=== EXERCISE ===
When you find the line with "Select Sea Section 4 radio option" among the records below, reproduce it and each line after it exactly, ending with the line with "Given: Choose the 1M time range".
======== MATERIAL SHOWN
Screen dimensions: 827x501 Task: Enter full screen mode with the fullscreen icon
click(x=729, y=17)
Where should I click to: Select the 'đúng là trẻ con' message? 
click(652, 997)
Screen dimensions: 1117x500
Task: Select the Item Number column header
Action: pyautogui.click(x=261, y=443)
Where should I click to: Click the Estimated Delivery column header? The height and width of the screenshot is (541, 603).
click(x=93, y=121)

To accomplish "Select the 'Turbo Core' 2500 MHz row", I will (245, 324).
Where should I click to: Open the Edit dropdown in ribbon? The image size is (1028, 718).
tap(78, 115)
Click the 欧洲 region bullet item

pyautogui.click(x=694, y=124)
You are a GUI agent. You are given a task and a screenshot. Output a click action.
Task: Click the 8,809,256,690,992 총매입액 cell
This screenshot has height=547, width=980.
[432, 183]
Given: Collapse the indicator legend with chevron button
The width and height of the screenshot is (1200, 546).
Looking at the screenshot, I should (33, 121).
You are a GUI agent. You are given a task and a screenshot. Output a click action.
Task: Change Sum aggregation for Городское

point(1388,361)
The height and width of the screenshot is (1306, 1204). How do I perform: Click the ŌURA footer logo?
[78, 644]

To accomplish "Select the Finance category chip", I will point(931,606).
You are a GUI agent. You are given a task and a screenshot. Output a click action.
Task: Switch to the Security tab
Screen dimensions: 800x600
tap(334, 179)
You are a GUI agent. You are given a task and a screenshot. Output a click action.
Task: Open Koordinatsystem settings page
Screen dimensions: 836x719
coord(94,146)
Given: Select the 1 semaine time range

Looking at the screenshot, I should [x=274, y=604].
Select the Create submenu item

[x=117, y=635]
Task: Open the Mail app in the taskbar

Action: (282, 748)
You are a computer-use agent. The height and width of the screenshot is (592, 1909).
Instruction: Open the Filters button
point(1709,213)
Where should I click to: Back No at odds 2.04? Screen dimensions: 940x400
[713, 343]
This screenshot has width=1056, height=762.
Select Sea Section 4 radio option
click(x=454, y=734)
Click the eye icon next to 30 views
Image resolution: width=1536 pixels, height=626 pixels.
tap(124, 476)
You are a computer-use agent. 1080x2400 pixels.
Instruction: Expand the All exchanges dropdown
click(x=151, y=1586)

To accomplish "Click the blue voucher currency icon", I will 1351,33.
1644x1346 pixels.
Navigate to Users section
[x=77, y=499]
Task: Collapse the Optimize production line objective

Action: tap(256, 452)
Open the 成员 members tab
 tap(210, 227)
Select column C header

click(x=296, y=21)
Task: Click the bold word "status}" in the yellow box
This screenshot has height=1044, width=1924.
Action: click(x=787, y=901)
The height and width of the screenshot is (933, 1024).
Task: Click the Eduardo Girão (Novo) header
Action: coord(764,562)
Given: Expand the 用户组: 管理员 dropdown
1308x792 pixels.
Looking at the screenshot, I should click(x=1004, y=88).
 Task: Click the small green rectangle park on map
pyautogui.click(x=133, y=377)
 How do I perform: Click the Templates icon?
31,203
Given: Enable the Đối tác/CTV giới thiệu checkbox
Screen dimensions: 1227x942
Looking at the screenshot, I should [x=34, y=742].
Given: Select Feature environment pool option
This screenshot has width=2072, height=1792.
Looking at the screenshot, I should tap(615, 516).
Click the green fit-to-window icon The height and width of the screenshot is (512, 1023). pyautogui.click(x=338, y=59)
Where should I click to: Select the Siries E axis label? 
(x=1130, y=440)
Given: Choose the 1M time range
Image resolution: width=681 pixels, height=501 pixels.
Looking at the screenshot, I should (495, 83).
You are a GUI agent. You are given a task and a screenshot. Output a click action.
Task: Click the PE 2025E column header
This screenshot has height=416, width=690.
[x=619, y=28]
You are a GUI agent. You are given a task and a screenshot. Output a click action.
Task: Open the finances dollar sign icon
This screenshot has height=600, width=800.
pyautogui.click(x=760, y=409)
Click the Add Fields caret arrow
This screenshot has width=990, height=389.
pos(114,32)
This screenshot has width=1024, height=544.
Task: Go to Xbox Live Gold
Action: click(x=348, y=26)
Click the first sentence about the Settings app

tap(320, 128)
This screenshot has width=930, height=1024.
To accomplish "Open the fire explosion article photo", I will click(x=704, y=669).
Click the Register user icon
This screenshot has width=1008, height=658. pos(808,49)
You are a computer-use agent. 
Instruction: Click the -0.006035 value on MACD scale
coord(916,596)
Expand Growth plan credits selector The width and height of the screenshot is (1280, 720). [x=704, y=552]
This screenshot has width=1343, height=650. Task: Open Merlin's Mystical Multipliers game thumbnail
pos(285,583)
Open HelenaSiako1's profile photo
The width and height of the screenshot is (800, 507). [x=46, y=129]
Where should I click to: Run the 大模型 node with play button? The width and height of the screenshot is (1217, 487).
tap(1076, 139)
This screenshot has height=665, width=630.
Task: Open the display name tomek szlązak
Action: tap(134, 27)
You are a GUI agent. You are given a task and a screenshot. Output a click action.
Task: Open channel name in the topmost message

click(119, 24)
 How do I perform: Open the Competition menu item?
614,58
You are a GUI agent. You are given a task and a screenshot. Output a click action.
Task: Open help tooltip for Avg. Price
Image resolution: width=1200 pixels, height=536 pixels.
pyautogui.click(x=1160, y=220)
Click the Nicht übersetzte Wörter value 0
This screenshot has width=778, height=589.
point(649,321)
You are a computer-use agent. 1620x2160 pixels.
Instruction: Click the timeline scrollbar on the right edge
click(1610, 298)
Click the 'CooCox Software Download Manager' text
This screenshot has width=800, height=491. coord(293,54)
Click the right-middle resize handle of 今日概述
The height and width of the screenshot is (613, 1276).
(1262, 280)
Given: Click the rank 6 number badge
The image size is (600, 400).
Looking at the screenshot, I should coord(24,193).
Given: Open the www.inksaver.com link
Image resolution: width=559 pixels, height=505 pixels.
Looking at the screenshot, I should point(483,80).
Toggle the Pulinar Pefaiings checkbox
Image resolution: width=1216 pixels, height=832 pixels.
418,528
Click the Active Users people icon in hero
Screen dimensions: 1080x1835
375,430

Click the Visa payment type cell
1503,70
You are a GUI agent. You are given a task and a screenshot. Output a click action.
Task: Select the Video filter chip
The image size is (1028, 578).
================
=== WRITTEN REPLY ===
Select Sea Section 4 radio option
click(x=454, y=734)
Click the eye icon next to 30 views
Image resolution: width=1536 pixels, height=626 pixels.
tap(124, 476)
You are a computer-use agent. 1080x2400 pixels.
Instruction: Expand the All exchanges dropdown
click(x=151, y=1586)

To accomplish "Click the blue voucher currency icon", I will 1351,33.
1644x1346 pixels.
Navigate to Users section
[x=77, y=499]
Task: Collapse the Optimize production line objective

Action: tap(256, 452)
Open the 成员 members tab
 tap(210, 227)
Select column C header

click(x=296, y=21)
Task: Click the bold word "status}" in the yellow box
This screenshot has height=1044, width=1924.
Action: click(x=787, y=901)
The height and width of the screenshot is (933, 1024).
Task: Click the Eduardo Girão (Novo) header
Action: coord(764,562)
Given: Expand the 用户组: 管理员 dropdown
1308x792 pixels.
Looking at the screenshot, I should click(x=1004, y=88).
 Task: Click the small green rectangle park on map
pyautogui.click(x=133, y=377)
 How do I perform: Click the Templates icon?
31,203
Given: Enable the Đối tác/CTV giới thiệu checkbox
Screen dimensions: 1227x942
Looking at the screenshot, I should [x=34, y=742].
Given: Select Feature environment pool option
This screenshot has width=2072, height=1792.
Looking at the screenshot, I should tap(615, 516).
Click the green fit-to-window icon The height and width of the screenshot is (512, 1023). pyautogui.click(x=338, y=59)
Where should I click to: Select the Siries E axis label? 
(x=1130, y=440)
Given: Choose the 1M time range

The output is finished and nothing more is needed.